▸ PROBLEM TO SOLVE: Copy verbatim the block of lines in the entries below whose first line contains "Where should I click to: Open the" and whose last line contains "This screenshot has width=692, height=448.". Leave out all other lines.
━━━
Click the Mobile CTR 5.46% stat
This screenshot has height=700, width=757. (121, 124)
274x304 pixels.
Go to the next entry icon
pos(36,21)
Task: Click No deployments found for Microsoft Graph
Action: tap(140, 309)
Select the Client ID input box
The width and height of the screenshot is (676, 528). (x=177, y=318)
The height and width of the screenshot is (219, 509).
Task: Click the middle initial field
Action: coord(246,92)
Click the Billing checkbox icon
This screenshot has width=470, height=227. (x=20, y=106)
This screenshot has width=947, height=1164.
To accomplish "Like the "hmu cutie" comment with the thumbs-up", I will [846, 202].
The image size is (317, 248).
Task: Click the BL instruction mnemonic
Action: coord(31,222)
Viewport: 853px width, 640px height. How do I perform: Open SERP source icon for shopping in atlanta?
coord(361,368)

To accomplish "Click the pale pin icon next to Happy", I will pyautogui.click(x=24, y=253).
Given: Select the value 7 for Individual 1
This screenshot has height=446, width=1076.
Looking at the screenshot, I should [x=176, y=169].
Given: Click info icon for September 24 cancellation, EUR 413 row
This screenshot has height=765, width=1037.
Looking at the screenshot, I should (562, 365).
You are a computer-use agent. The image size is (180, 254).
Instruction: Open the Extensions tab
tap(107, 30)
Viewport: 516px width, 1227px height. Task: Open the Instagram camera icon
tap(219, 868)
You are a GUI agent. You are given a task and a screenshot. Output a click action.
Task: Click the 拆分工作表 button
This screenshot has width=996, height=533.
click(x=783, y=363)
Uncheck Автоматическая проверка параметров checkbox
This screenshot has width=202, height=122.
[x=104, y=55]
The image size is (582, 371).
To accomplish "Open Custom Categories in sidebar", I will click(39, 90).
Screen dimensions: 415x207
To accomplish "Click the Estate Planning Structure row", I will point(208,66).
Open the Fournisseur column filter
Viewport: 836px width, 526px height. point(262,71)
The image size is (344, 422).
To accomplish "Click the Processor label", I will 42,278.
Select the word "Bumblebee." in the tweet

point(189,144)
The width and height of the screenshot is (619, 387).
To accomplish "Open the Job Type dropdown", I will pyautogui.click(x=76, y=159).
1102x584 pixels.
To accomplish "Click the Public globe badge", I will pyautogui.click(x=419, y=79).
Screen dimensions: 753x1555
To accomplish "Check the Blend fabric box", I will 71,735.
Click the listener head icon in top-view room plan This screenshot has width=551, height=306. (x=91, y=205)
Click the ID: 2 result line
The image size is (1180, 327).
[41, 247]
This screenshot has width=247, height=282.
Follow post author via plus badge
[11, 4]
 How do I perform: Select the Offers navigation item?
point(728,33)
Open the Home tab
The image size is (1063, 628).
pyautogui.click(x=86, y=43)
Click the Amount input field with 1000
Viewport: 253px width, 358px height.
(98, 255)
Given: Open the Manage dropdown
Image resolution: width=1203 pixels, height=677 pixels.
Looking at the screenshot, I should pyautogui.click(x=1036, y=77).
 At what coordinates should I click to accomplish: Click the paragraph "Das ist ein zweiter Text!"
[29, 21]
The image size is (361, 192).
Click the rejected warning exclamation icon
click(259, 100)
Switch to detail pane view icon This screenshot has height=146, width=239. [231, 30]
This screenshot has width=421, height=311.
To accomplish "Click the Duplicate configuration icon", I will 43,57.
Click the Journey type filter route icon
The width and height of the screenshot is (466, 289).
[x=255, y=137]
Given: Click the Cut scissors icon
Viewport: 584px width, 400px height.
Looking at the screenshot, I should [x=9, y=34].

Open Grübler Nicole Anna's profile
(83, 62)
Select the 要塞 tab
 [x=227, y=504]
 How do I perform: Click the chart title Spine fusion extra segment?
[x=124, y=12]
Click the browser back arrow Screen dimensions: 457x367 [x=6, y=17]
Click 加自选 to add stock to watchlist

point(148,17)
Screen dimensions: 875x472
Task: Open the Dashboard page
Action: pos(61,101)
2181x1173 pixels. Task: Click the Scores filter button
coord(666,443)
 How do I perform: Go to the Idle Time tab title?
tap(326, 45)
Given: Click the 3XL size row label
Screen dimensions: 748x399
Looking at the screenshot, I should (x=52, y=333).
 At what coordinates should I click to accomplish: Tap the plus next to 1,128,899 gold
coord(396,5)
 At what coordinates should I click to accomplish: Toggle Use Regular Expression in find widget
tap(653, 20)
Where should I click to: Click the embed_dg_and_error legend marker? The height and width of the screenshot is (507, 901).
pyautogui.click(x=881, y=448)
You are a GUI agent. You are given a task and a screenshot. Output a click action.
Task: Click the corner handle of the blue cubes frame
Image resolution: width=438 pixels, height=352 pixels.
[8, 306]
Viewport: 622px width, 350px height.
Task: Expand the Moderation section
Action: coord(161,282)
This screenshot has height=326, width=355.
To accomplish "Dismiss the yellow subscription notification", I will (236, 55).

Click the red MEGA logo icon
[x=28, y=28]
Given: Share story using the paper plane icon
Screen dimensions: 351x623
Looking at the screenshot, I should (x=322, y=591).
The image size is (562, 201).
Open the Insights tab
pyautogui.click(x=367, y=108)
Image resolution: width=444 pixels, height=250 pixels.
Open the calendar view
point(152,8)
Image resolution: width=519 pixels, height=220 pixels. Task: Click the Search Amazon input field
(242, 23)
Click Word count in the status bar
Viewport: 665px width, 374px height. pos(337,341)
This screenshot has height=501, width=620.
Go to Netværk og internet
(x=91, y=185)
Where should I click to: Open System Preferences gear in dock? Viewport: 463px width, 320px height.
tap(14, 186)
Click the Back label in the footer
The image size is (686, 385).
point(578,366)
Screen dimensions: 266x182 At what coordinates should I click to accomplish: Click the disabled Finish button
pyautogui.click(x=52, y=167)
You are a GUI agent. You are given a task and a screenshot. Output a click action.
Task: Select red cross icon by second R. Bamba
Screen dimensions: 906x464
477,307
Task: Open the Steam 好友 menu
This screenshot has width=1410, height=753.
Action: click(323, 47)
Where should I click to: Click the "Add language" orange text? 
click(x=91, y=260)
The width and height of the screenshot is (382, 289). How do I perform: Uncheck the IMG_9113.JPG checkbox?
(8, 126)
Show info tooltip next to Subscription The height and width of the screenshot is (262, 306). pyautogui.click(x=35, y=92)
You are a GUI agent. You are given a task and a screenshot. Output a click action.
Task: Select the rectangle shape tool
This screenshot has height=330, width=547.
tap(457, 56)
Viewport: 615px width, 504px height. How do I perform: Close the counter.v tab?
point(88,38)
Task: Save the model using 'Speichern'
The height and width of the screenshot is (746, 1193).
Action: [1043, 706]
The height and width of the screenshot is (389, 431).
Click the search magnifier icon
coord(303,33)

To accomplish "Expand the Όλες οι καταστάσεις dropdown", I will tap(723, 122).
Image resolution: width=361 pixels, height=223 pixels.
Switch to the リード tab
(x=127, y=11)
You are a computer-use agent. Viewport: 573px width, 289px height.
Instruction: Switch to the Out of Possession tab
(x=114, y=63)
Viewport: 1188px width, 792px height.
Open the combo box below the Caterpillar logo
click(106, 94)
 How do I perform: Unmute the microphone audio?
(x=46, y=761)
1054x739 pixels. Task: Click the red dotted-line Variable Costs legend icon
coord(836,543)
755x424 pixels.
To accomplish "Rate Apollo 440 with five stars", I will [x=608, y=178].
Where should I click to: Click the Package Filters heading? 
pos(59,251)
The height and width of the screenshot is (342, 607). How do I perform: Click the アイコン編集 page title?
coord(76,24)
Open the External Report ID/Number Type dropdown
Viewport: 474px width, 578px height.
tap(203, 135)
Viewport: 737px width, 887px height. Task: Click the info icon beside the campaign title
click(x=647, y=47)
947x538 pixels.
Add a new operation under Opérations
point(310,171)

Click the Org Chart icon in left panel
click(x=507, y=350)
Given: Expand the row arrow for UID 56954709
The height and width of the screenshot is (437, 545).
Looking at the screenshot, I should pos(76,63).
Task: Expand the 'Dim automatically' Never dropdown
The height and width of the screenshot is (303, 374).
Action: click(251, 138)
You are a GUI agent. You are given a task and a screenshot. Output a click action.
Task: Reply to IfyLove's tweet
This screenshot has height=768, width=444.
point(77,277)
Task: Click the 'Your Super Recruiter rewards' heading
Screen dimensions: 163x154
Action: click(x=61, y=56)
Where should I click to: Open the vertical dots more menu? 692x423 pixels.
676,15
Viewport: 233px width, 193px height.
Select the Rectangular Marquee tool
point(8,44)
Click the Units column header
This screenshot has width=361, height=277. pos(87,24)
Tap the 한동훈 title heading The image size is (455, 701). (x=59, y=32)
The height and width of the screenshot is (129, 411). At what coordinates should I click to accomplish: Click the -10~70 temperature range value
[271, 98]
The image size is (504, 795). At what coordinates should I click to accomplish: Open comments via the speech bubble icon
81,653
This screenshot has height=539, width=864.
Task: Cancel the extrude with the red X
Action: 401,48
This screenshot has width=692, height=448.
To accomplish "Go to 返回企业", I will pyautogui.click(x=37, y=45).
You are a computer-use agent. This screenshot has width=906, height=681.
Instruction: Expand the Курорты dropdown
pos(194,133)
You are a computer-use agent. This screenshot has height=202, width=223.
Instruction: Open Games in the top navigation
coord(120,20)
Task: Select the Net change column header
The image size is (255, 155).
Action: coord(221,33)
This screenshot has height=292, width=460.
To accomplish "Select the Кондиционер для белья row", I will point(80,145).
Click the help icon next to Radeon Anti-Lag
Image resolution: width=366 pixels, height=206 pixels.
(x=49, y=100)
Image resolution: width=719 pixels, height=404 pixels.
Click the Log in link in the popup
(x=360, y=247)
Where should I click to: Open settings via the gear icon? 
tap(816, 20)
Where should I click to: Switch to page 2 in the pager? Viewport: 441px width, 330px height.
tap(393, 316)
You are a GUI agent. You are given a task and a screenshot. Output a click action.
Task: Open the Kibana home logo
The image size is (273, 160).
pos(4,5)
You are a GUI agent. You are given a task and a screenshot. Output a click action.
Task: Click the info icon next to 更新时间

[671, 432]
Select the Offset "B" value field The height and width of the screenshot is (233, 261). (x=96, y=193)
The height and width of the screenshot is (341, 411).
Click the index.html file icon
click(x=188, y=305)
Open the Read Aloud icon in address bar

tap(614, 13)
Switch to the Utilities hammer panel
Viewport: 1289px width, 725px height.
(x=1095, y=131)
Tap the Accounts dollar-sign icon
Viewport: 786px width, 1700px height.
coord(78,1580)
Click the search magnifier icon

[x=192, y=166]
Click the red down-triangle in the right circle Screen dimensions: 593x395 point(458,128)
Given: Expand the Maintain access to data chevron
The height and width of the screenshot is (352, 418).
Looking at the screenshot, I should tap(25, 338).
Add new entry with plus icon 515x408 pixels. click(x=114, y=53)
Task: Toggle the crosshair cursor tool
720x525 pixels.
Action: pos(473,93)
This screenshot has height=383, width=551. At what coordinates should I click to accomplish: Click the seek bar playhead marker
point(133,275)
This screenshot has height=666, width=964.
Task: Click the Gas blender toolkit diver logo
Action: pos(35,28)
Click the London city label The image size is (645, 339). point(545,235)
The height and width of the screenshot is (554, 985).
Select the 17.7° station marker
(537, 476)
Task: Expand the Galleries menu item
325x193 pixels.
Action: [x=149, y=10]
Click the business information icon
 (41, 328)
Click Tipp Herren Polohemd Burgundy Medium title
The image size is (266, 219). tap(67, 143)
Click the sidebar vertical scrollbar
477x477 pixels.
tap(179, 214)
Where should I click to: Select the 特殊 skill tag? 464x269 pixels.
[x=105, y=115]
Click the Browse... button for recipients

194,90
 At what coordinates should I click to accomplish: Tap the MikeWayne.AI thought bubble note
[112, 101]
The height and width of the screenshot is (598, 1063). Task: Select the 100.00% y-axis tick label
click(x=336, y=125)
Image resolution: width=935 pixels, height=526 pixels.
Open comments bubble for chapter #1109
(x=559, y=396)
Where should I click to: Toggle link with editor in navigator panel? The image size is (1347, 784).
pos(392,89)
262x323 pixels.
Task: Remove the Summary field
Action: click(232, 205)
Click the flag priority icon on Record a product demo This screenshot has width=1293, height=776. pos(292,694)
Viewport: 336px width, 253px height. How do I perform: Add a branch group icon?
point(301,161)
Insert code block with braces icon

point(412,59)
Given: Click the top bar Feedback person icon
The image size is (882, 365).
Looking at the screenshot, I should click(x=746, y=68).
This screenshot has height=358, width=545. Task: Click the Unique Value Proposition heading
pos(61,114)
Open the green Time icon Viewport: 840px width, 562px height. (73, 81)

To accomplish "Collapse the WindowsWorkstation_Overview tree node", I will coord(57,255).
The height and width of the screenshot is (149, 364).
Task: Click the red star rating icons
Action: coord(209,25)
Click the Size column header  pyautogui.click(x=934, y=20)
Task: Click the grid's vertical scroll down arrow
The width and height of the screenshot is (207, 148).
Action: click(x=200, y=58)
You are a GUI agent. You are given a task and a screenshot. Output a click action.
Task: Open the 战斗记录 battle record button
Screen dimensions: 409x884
━━━
▸ TASK ANSWER:
Where should I click to: Open the vertical dots more menu? 692x423 pixels.
676,15
Viewport: 233px width, 193px height.
Select the Rectangular Marquee tool
point(8,44)
Click the Units column header
This screenshot has width=361, height=277. pos(87,24)
Tap the 한동훈 title heading The image size is (455, 701). (x=59, y=32)
The height and width of the screenshot is (129, 411). At what coordinates should I click to accomplish: Click the -10~70 temperature range value
[271, 98]
The image size is (504, 795). At what coordinates should I click to accomplish: Open comments via the speech bubble icon
81,653
This screenshot has height=539, width=864.
Task: Cancel the extrude with the red X
Action: 401,48
This screenshot has width=692, height=448.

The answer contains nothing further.